■ **Saved data entries**:
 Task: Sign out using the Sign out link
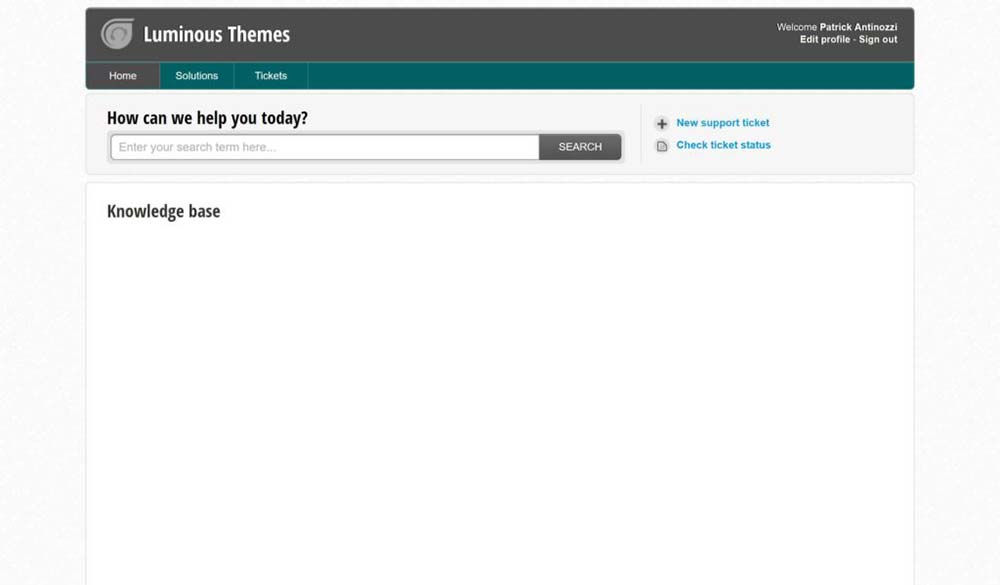[878, 40]
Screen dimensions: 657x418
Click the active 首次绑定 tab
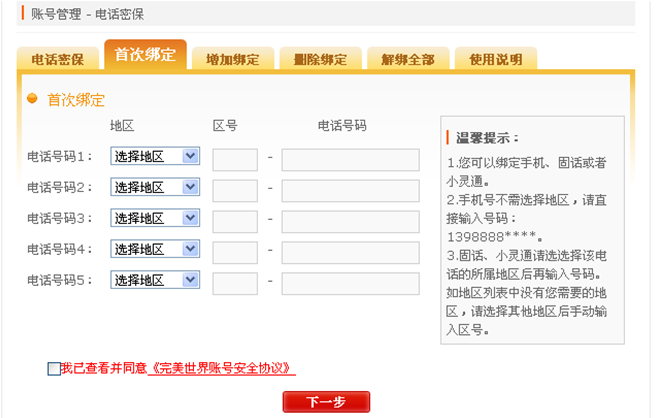(x=145, y=55)
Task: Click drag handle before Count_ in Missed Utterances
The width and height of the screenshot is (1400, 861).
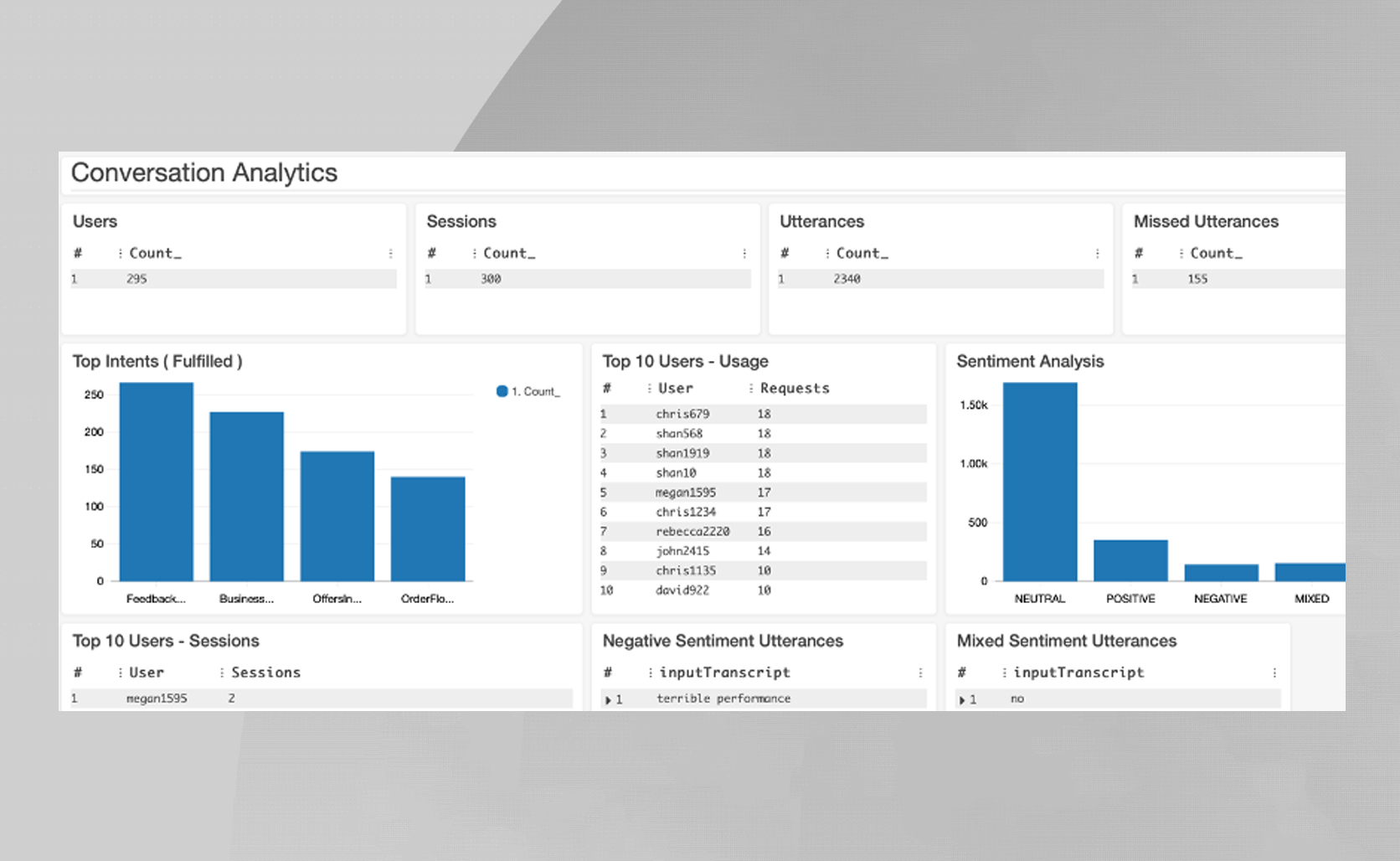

■ **Exercise description**:
Only the text is to be copied: please reproduce the records exactly and drop the pictures.

■ **The answer**:
 Task: Sign out using the Sign out link
[878, 40]
Screen dimensions: 657x418
Click the active 首次绑定 tab
(x=145, y=55)
Task: Click drag handle before Count_ in Missed Utterances
The width and height of the screenshot is (1400, 861).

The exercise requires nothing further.